> EXERCISE TEXT:
Big Inflation in Canada hidden by Steep Fall in Natural Gas Prices

Posted by PITHOCRATES - May 20th, 2012

Week in Review

Canada is doing energy right.  They’re pulling it out of tar sands and shale.  And bringing it to market.  To meet real demand.  For energy is the mighty Atlas of the Canadian economy.  Carrying the rest of the economy along on its broad shoulders.  Because it’s solid economic growth.  And the only part of the economy they’re NOT driving with monetary policy (see Inflation increase in April fueled by gas, car prices by Randall Palmer, Reuters, posted 5/18/2012 on The Vancouver Sun).

Inflation in Canada was slightly higher than expected in April, pushed up in part by gasoline prices, providing the Bank of Canada with more reason to launch the interest-rate hike it has hinted at recently.

On an annual basis, the overall inflation rate rose to two per cent in April from 1.9 per cent in March, Statistics Canada said on Friday. The core rate, which excludes volatile items, climbed to 2.1 per cent from 1.9 per cent…

The median forecast in a Reuters survey of analysts had been for both inflation measures to stay at 1.9 per cent. Only five of 24 analysts had expected the overall rate to rise, and none had foreseen a core rate as high as 2.1 per cent.

Interesting.  Only 5 Keynesian economists guessed right.  Which means about 80% were wrong.  Which means the consensus opinion was wrong.  Typical for Keynesian economic projection.  Yet we still turn to them for their ‘expert’ opinion.  But it’s never their fault when they’re wrong.  There’s always something to blame.  And they sound so intelligent when they explain they were actually right.  It was just the market that was wrong.

Though several data points have bolstered the case for the central bank to raise rates, recent economic figures have not all been positive.

The latest reports for manufacturing, jobs, trade, housing and wholesale trade have been strong, while February gross domestic product and retail trade were weak.

In the past month, the bank has said several times it may have to withdraw stimulus from the economy…

A 3.2-per-cent rise in gasoline prices and 1.3 per cent in passenger vehicle prices pushed up the monthly inflation data, but this was tempered by an 8.2-per-cent fall in natural gas prices.

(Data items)
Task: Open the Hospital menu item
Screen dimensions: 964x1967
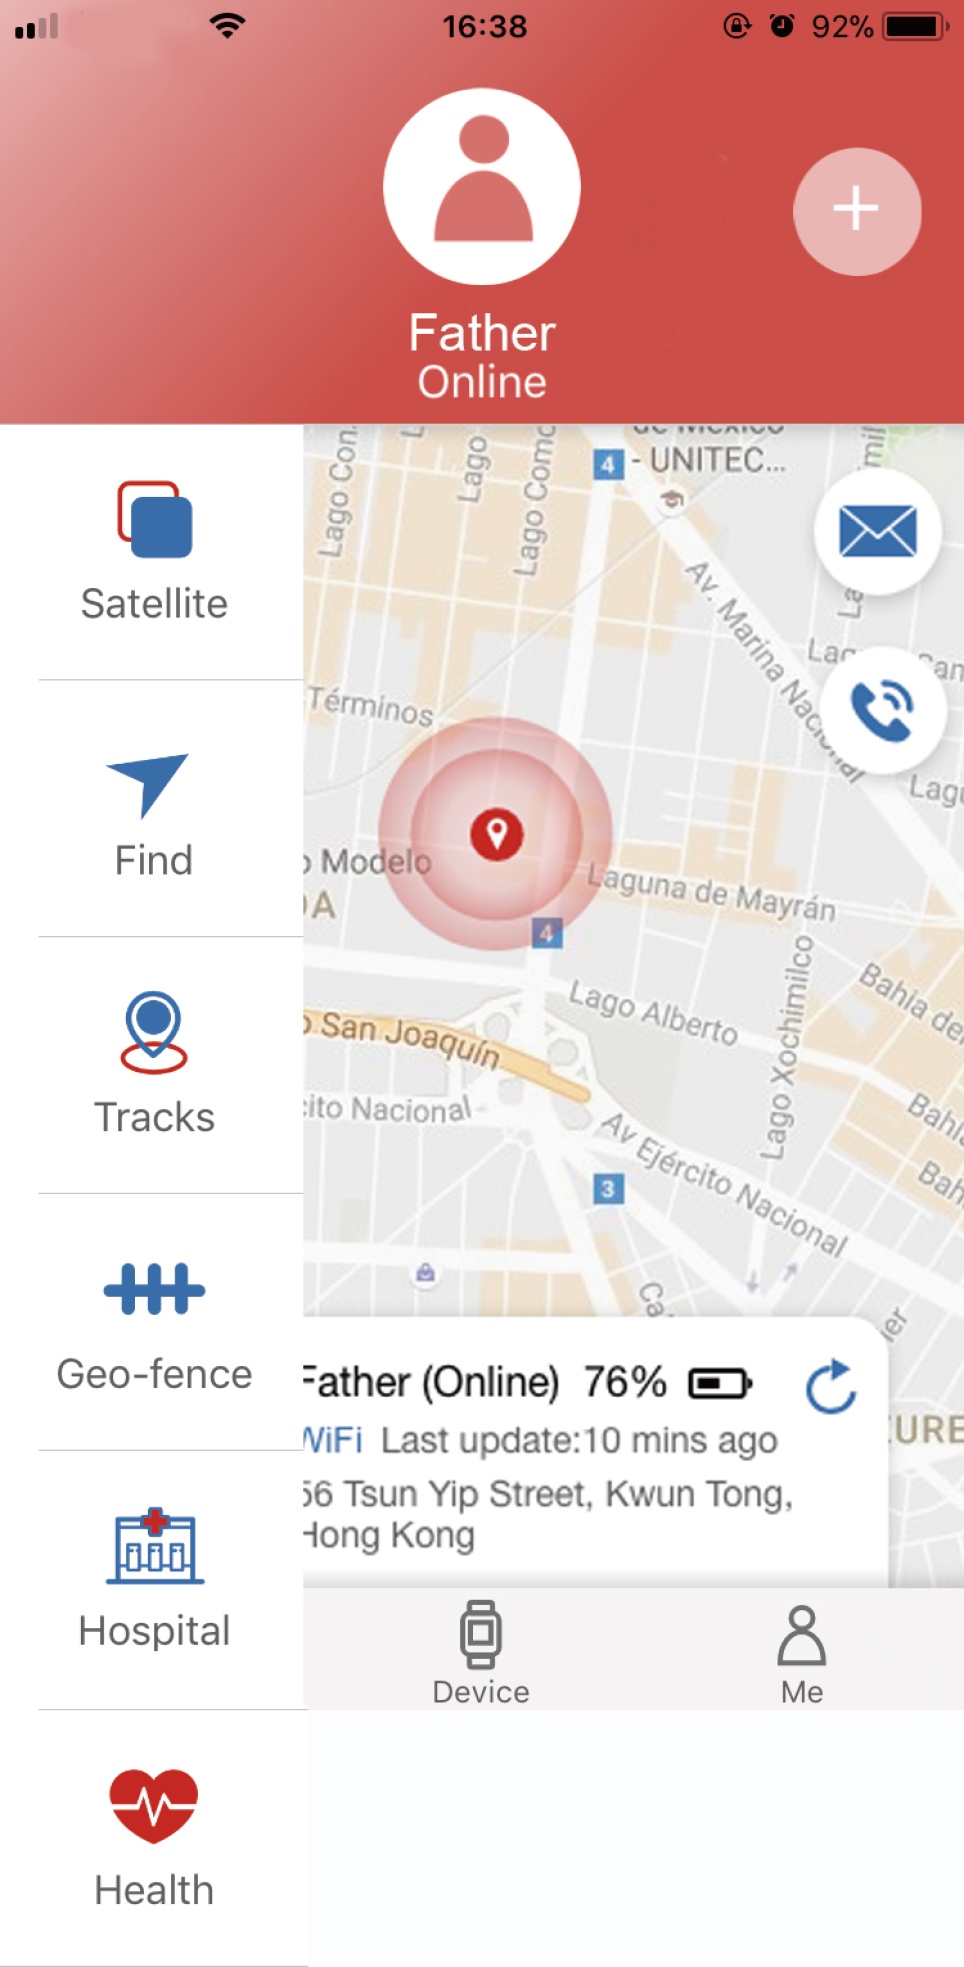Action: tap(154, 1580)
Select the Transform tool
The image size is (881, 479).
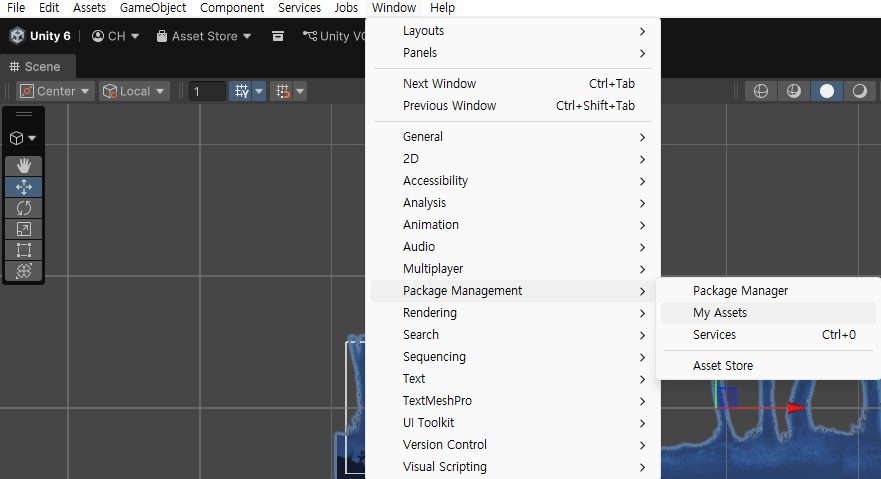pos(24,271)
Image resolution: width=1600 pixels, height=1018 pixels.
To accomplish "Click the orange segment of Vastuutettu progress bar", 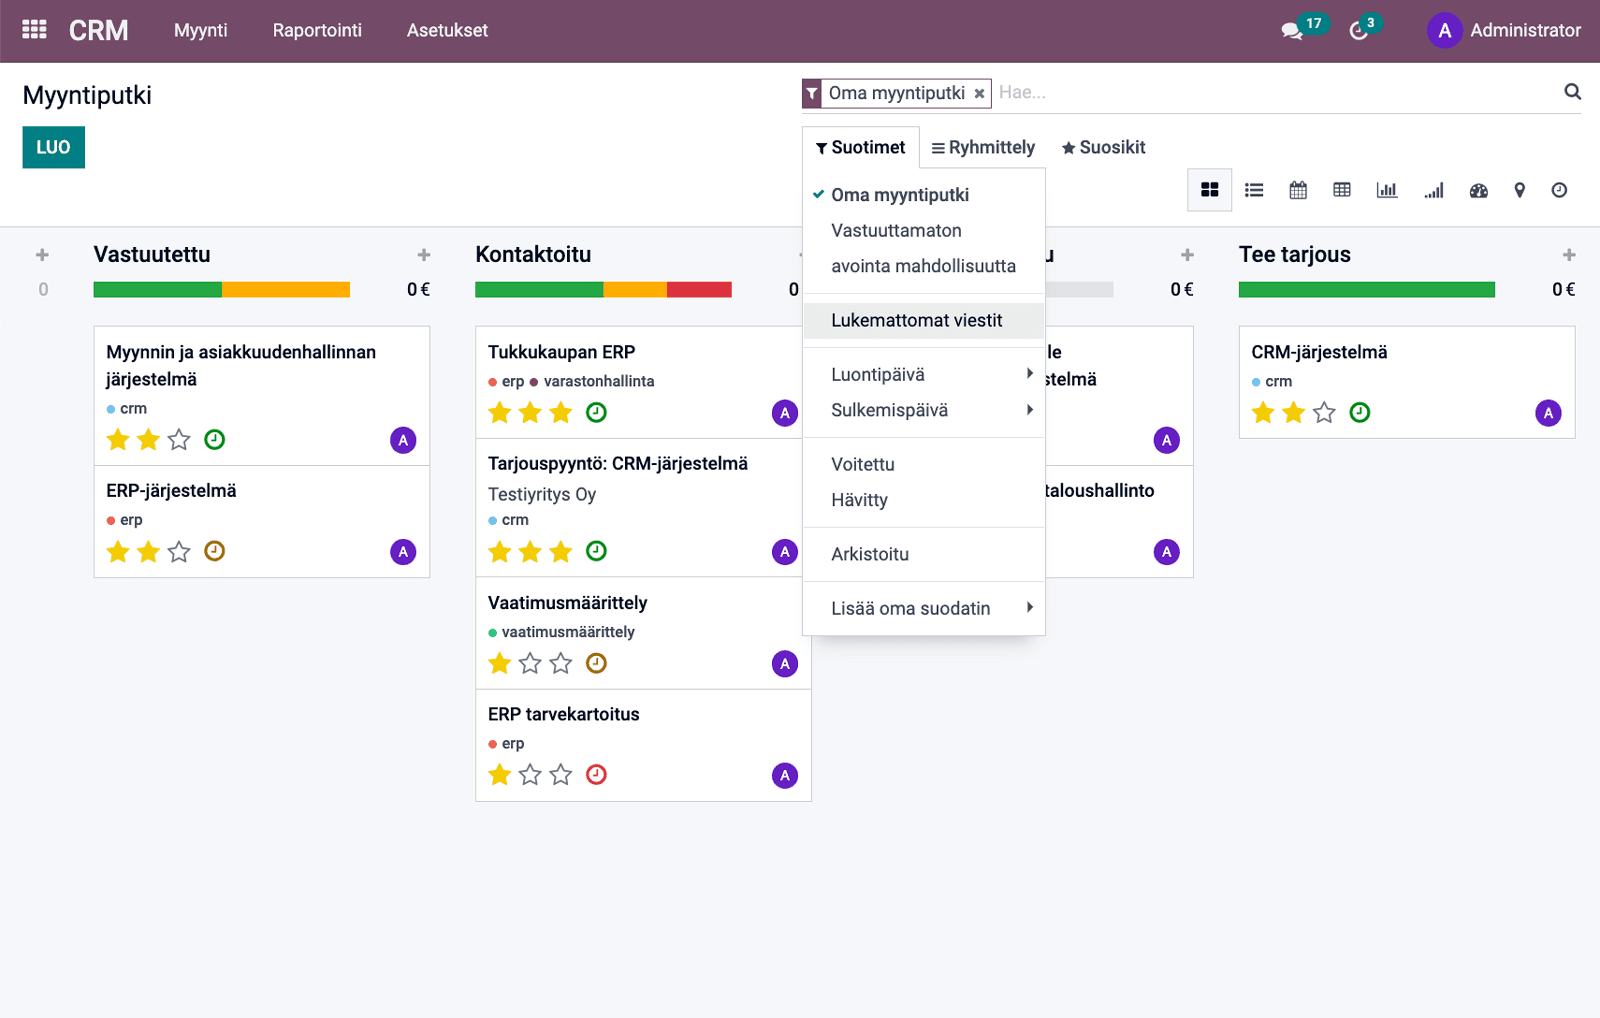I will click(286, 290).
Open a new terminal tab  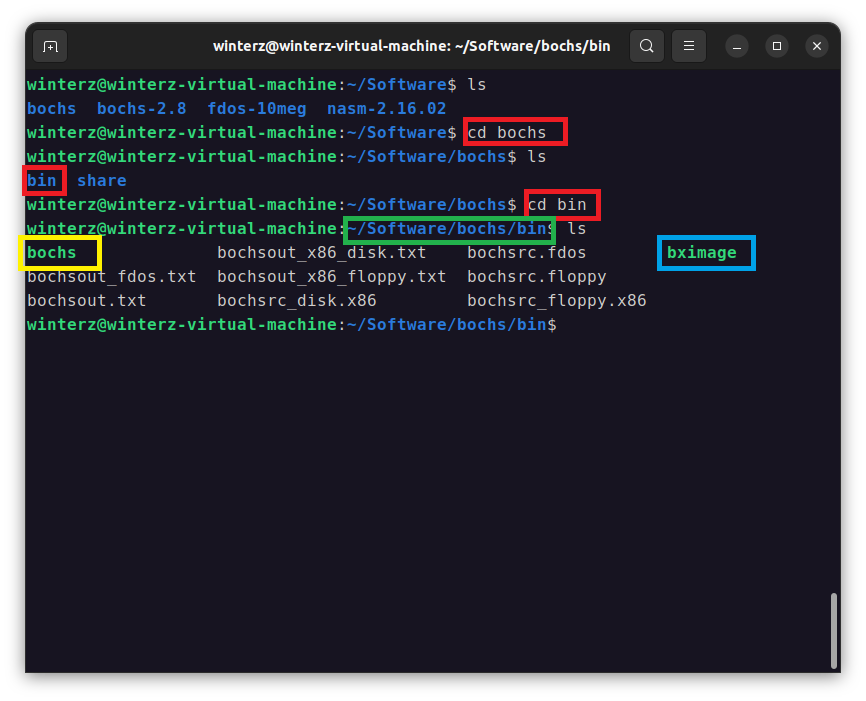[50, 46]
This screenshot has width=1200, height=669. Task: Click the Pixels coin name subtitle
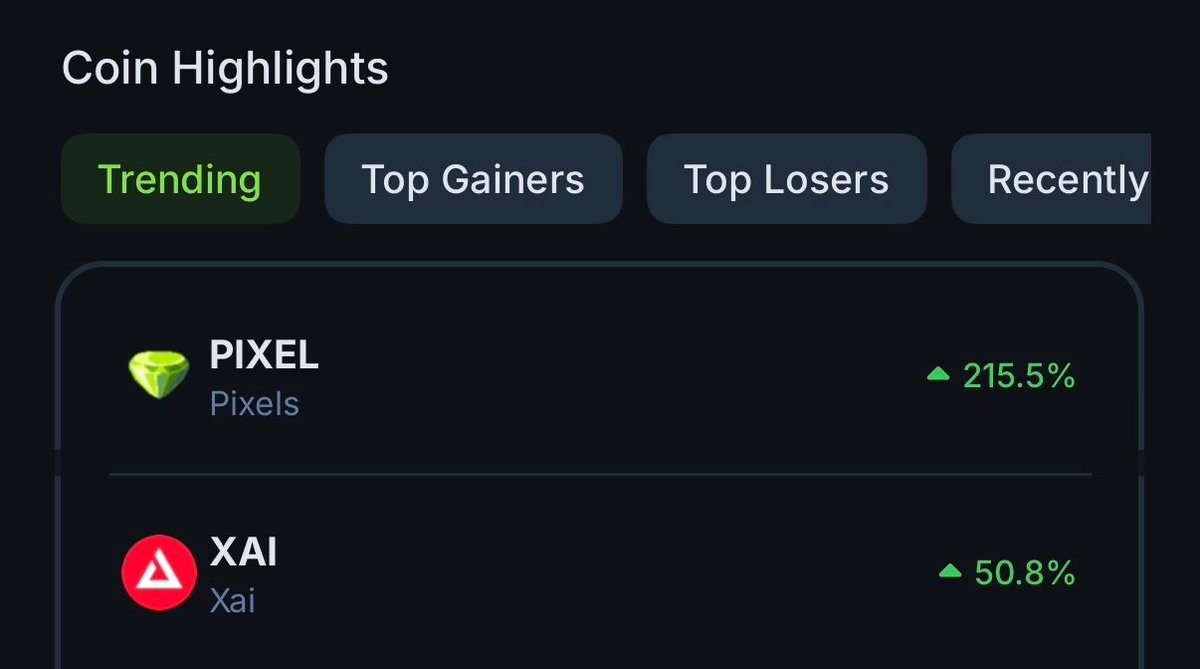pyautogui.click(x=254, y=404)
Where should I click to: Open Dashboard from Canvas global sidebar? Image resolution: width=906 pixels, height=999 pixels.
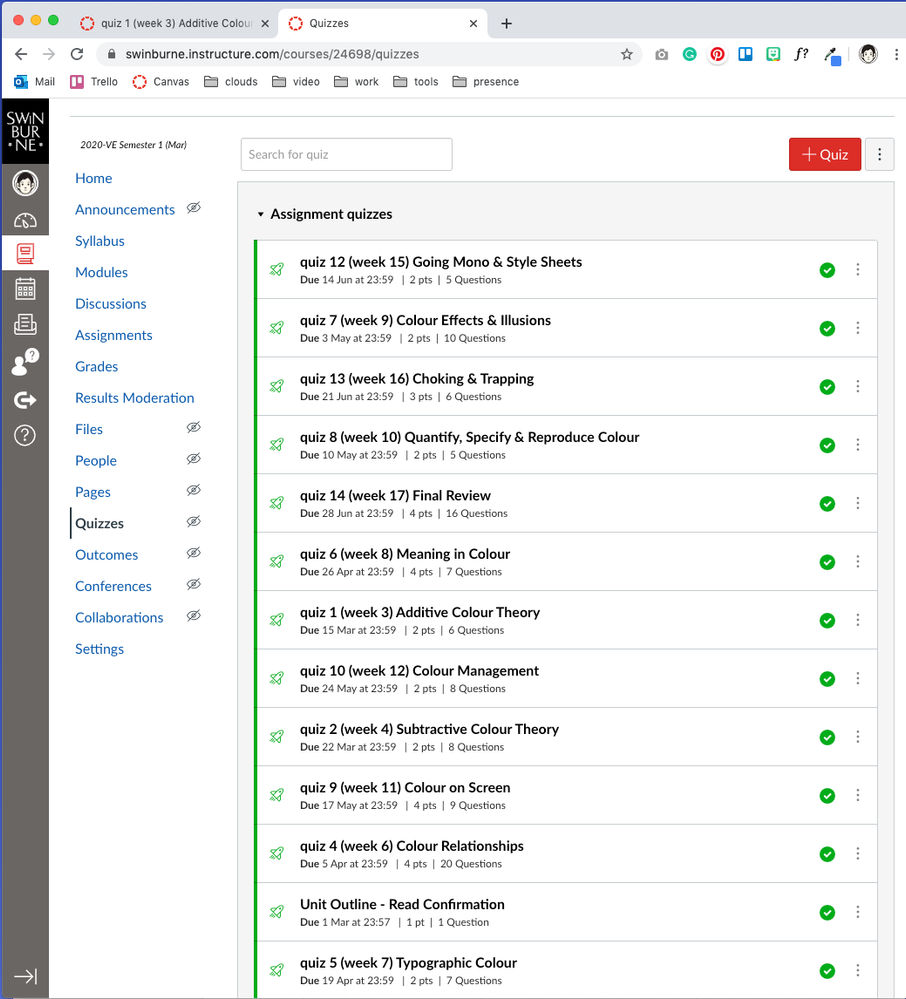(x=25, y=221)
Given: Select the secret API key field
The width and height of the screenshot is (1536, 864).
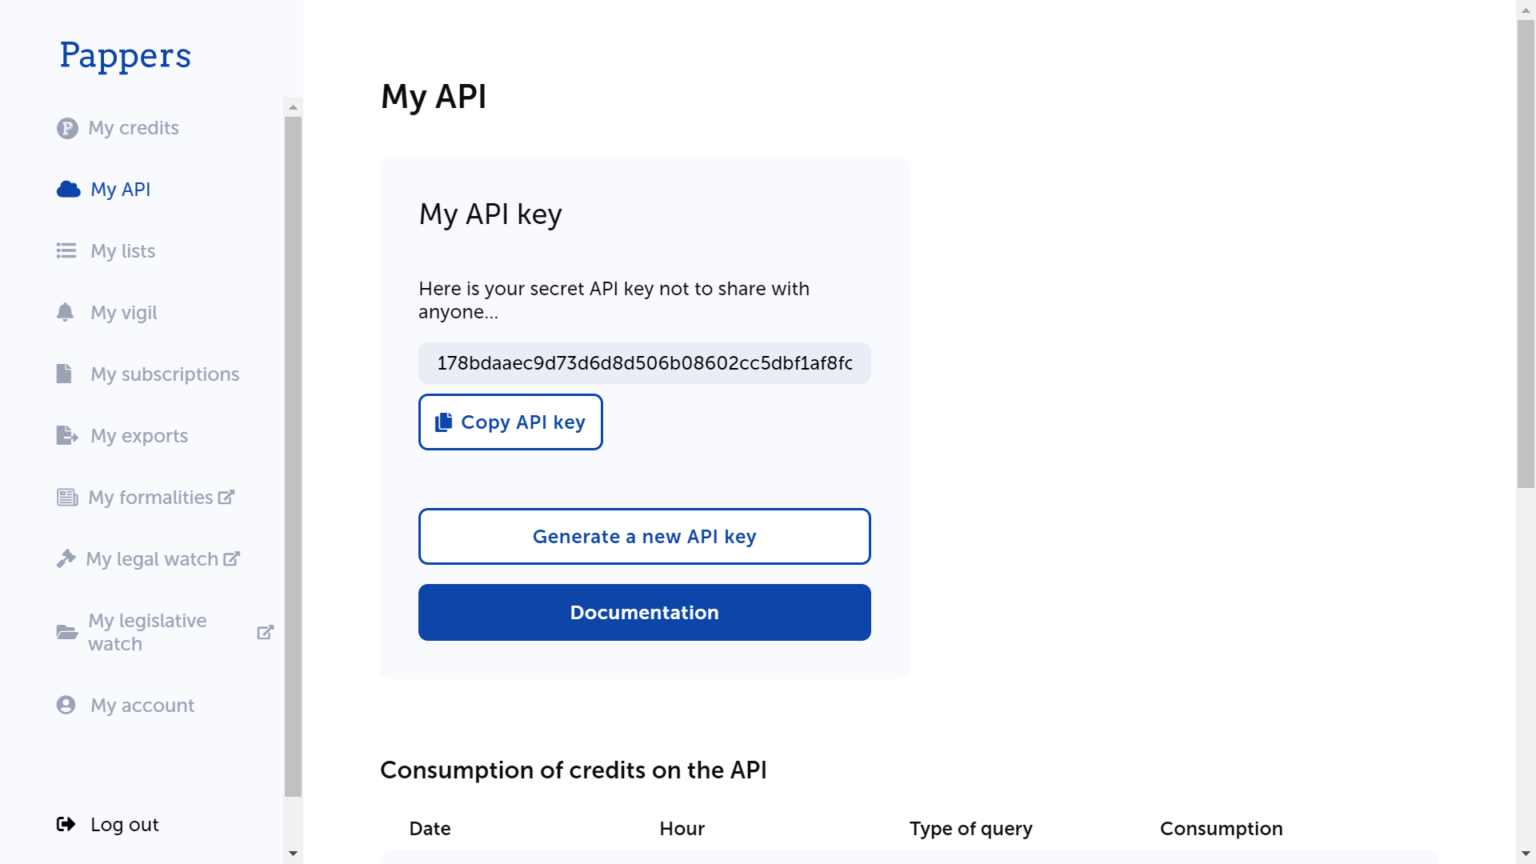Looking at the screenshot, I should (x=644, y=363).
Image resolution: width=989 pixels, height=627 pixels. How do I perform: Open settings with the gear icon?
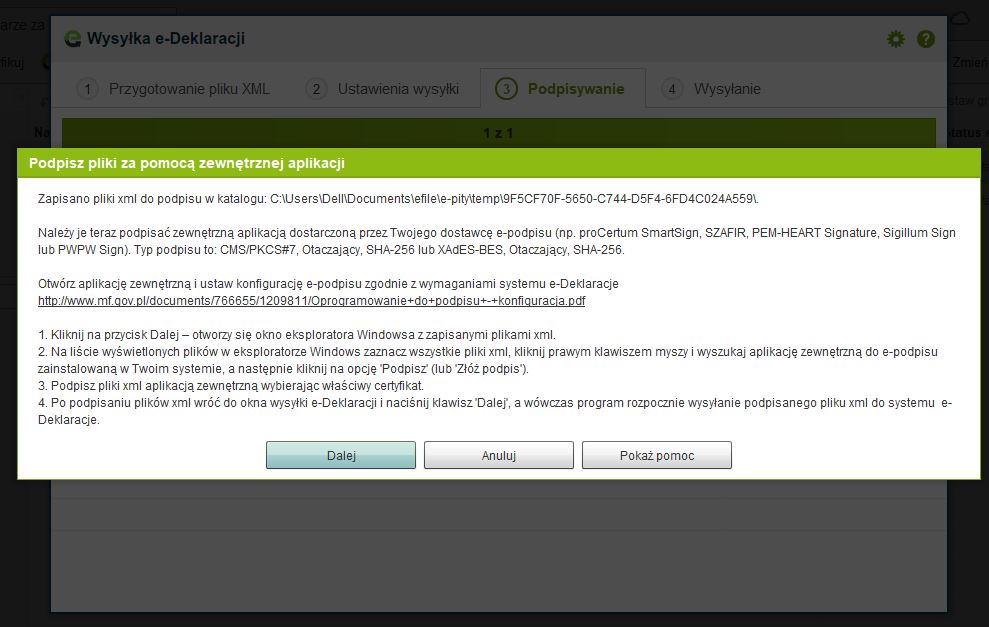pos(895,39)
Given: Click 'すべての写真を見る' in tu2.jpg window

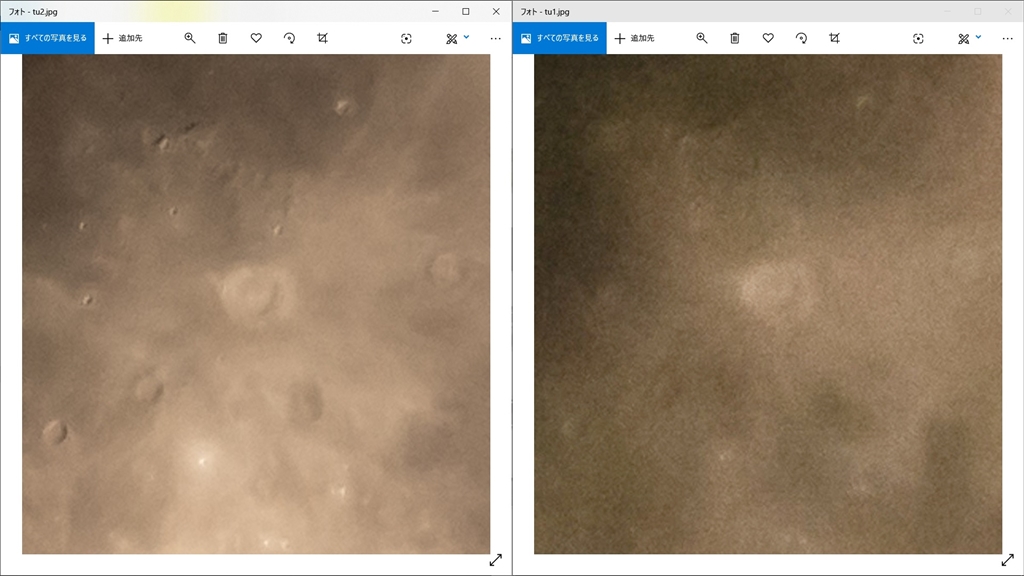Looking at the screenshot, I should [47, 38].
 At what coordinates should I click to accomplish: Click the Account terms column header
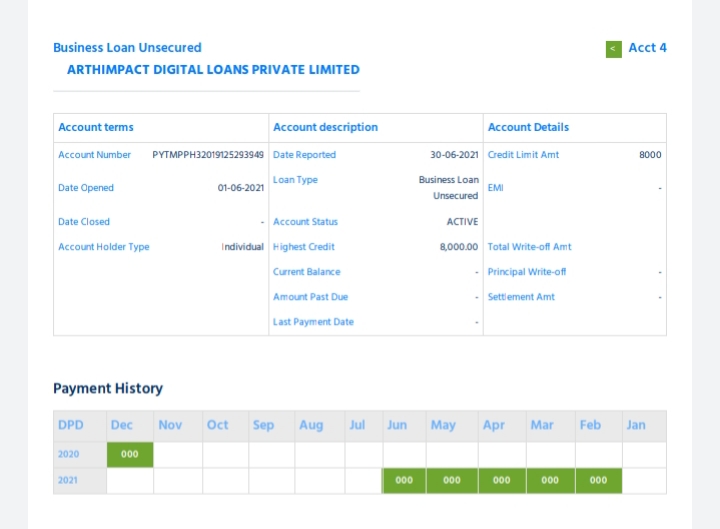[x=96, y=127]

> WHAT THIS TASK INVOLVES:
Put this sentence from the article on Canadian inflation into Spanish: "Only five of 24 analysts had expected the overall rate to rise, and none had foreseen a core rate as high as 2.1 per cent."

> SOLUTION TO THIS EXERCISE:
Solo cinco de 24 analistas habían previsto que la tasa general subiera, y ninguno había anticipado una tasa subyacente tan alta como el 2,1 por ciento.